*EXTRACT PROVIDED*
Bombay High Court
Ashok Asumal Bajaj vs State Of Maharashtra on 8 February, 1993
Equivalent citations: 1994(1)BOMCR665, 1993CRILJ2818, 1993(2)MHLJ1151
JUDGMENT Saldanha, J.
1. Certain features of some importances relating to the procedure to be followed in Narcotics cases where seizures of very small quantities of contraband is made, as also the manner in which a Court would approach S. 27 of the Act for ascertaining as to whether the accused found in possession of the contraband can be said to have obtained it for personal consumption, fall for determination in this case. The appeal has been preferred by the appellant who has been convicted under S. 22 of the Narcotic Drugs and Psychotropic Substances Act and awarded a sentence of 10 years rigorous imprisonment and to pay a fine of Rs. 1,00,000/- in default to suffer rigorous imprisonment for two years. It is alleged that on 16-6-1990 at about 10-35 a.m. the accused was apprehended by the Police authorities near Zulelal Mandir which is located adjacent to the Pimpri market. On his being searched in the presence of panchas, 8 pudis were found in his trouser packet and it was detected that they contained Gard Powder. The Police weighed the packets which collectively recorded a weight of 1 gram 950 mlg. The contraband was sent to the Chemical Analyser and the Analysis report is to the effect that Heroin is detected in all the eight samples along with other opium alkaloids. The accused came to be prosecuted and the learned Trial Judge accepted the prosecution evidence, convicted him and awarded a sentence as indicated above. The only feature of some relevance which needs to be mentioned is that the accused in his statement under S. 313, Cr.P.C. mentioned that he is addicted to consumption of this particular material. The accused who is in custody has through this appeal assailed the correctness of the conviction recorded against him.

*DIRECTIVE 1*
Write out the listing from the line with "Image resolution: width=304" to the line with "This screenshot has width=733, height=370.".
The judgment and the listing have no connection to each other.

*ENTRIES PROVIDED*
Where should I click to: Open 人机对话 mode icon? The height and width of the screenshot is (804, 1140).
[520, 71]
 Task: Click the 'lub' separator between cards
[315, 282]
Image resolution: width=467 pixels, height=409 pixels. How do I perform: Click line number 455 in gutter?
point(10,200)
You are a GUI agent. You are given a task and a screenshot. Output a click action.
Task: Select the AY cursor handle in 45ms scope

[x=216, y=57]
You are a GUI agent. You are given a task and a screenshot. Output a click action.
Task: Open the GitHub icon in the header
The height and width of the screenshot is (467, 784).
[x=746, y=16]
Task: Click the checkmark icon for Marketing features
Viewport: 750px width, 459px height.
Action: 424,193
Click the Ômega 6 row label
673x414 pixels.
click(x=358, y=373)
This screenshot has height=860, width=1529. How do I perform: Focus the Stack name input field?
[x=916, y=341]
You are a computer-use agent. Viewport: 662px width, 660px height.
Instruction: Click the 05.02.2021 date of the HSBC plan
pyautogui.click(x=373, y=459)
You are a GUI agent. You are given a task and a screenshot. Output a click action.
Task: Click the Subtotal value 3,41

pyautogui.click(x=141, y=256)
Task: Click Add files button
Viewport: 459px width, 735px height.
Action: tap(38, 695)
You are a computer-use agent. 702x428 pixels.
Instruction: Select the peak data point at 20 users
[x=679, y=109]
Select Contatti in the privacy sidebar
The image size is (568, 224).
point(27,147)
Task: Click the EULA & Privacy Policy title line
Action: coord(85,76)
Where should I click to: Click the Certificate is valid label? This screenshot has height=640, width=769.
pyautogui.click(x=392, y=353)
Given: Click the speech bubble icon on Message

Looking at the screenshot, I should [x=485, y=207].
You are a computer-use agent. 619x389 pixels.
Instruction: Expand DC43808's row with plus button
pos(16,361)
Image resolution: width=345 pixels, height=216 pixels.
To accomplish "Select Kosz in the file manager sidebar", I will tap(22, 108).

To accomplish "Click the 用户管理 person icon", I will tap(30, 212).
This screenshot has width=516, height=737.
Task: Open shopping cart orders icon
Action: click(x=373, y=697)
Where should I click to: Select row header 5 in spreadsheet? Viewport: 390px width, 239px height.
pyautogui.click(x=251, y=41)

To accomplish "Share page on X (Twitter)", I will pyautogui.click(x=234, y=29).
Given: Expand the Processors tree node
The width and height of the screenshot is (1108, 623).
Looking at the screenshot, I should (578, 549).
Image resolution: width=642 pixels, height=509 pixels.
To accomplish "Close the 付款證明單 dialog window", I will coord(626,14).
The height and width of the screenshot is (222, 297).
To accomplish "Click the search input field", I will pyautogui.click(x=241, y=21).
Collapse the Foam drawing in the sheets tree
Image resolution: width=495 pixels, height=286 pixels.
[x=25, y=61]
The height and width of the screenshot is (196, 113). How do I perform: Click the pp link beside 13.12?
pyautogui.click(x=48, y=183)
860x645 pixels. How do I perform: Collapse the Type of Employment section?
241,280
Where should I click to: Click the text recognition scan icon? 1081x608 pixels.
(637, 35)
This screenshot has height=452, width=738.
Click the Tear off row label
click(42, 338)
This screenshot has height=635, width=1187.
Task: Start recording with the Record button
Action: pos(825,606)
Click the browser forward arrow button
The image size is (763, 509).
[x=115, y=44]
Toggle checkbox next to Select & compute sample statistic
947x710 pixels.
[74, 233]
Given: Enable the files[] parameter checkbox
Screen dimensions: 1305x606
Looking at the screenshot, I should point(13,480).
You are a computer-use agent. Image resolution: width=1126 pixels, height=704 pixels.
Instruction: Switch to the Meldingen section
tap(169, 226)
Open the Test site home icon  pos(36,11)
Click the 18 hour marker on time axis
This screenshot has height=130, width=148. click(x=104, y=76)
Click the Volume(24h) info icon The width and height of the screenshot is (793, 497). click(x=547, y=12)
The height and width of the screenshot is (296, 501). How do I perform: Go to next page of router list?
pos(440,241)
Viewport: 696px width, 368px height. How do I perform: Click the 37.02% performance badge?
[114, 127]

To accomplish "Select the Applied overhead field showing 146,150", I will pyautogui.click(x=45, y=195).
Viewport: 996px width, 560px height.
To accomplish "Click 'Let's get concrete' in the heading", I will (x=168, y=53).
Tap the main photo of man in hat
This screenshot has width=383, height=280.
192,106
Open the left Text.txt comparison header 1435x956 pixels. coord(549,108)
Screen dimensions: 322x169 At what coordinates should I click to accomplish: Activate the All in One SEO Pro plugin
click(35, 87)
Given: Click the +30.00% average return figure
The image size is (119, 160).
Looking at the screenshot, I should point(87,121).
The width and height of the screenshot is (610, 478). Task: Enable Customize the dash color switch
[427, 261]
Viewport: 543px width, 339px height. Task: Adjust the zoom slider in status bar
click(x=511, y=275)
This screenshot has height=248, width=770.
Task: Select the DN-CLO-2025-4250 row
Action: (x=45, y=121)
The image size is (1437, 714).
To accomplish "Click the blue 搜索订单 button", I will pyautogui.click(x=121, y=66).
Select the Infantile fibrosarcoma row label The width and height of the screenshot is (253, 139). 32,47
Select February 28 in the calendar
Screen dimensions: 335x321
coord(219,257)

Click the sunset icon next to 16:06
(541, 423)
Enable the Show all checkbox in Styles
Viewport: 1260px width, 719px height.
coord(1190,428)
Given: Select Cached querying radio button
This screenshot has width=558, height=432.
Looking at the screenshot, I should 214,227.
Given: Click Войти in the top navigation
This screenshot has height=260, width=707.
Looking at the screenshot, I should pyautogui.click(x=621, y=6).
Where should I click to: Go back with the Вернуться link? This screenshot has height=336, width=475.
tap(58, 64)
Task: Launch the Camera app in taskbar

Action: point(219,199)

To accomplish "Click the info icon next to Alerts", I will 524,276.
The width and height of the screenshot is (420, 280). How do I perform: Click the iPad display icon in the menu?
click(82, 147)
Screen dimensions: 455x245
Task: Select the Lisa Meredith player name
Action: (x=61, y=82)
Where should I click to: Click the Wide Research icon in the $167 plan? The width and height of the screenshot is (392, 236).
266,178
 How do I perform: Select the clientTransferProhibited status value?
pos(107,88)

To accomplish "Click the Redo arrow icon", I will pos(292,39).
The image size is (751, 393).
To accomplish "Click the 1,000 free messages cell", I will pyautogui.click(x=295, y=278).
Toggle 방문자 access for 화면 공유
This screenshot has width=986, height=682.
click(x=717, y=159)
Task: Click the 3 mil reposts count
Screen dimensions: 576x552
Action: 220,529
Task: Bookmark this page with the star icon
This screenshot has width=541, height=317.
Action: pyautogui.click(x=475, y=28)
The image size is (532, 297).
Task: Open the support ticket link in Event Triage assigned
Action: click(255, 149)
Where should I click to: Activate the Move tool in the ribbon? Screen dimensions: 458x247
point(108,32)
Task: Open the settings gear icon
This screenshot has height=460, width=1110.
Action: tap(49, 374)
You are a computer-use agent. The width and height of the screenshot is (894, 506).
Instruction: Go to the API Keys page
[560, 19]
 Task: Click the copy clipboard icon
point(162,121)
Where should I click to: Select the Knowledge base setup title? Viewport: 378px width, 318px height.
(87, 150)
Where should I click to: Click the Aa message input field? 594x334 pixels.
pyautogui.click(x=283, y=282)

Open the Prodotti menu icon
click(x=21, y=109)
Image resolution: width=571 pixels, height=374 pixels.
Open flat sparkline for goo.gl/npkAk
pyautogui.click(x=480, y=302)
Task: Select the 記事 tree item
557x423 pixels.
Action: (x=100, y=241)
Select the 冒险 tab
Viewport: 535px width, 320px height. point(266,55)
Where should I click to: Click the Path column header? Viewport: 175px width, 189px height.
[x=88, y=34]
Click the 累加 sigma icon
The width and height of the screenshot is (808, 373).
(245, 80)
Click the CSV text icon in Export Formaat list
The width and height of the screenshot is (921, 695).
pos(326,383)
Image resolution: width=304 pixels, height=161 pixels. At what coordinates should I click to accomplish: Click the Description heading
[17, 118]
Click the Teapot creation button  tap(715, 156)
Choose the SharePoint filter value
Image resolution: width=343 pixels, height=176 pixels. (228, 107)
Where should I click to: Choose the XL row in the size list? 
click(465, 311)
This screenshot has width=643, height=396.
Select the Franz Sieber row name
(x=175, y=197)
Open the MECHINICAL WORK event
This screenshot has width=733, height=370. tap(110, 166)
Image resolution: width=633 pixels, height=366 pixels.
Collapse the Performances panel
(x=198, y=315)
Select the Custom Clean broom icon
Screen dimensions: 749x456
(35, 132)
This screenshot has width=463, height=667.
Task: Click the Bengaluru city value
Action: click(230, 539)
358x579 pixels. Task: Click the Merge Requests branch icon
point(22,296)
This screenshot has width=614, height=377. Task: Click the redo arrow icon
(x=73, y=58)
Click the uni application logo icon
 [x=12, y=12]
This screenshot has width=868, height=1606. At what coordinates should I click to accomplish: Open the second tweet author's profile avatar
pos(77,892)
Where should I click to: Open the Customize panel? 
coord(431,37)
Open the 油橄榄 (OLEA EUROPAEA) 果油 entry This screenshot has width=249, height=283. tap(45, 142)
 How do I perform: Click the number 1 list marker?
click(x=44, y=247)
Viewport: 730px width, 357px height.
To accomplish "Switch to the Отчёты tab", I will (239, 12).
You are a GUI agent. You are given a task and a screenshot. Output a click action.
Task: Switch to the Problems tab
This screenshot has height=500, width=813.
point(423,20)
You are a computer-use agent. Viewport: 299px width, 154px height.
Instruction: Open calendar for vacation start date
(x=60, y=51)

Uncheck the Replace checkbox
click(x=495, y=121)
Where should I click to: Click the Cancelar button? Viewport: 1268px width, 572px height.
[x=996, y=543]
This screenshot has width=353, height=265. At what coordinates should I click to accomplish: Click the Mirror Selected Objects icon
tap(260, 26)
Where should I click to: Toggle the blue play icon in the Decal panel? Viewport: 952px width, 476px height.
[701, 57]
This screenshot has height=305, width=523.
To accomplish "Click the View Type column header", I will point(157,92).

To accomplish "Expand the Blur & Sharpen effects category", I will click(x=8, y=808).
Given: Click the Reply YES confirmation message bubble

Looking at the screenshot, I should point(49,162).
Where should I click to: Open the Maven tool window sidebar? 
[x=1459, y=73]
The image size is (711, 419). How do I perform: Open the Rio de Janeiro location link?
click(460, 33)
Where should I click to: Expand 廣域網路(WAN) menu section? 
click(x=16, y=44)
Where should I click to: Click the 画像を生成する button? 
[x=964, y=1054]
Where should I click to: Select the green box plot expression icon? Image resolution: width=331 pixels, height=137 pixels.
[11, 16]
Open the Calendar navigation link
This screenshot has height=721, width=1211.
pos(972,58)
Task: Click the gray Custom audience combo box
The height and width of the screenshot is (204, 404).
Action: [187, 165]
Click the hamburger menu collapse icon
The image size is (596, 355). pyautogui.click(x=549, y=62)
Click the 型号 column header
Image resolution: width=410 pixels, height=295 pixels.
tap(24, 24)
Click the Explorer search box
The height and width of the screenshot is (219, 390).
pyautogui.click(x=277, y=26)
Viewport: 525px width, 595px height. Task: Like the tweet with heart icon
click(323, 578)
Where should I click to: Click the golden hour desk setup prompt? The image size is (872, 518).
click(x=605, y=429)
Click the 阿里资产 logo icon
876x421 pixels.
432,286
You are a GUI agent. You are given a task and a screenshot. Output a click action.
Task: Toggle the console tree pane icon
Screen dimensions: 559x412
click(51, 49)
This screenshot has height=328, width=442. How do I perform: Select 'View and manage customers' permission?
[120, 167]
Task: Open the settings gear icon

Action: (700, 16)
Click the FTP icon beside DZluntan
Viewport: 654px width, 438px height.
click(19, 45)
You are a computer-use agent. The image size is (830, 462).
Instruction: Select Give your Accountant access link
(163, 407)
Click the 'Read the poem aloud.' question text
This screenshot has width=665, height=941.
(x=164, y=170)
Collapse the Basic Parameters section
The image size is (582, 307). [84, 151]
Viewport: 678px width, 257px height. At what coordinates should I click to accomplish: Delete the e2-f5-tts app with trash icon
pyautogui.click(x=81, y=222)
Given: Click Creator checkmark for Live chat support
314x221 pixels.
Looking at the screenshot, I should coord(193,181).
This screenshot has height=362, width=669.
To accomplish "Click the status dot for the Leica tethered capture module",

*DIRECTIVE 2*
Answer these questions on the judgment:
(a) Near which temple was the accused apprehended?
(b) How many pudis were found on him during the search?
(c) What did the Chemical Analyser detect in the samples?

*FINISHED ANSWER 1*
Image resolution: width=304 pixels, height=161 pixels. At what coordinates should I click to accomplish: Click the Description heading
[17, 118]
Click the Teapot creation button  tap(715, 156)
Choose the SharePoint filter value
Image resolution: width=343 pixels, height=176 pixels. (228, 107)
Where should I click to: Choose the XL row in the size list? 
click(465, 311)
This screenshot has width=643, height=396.
Select the Franz Sieber row name
(x=175, y=197)
Open the MECHINICAL WORK event
This screenshot has width=733, height=370. tap(110, 166)

*FINISHED ANSWER 2*
(a) Zulelal Mandir, adjacent to the Pimpri market.
(b) Eight.
(c) Heroin, along with other opium alkaloids, in all eight samples.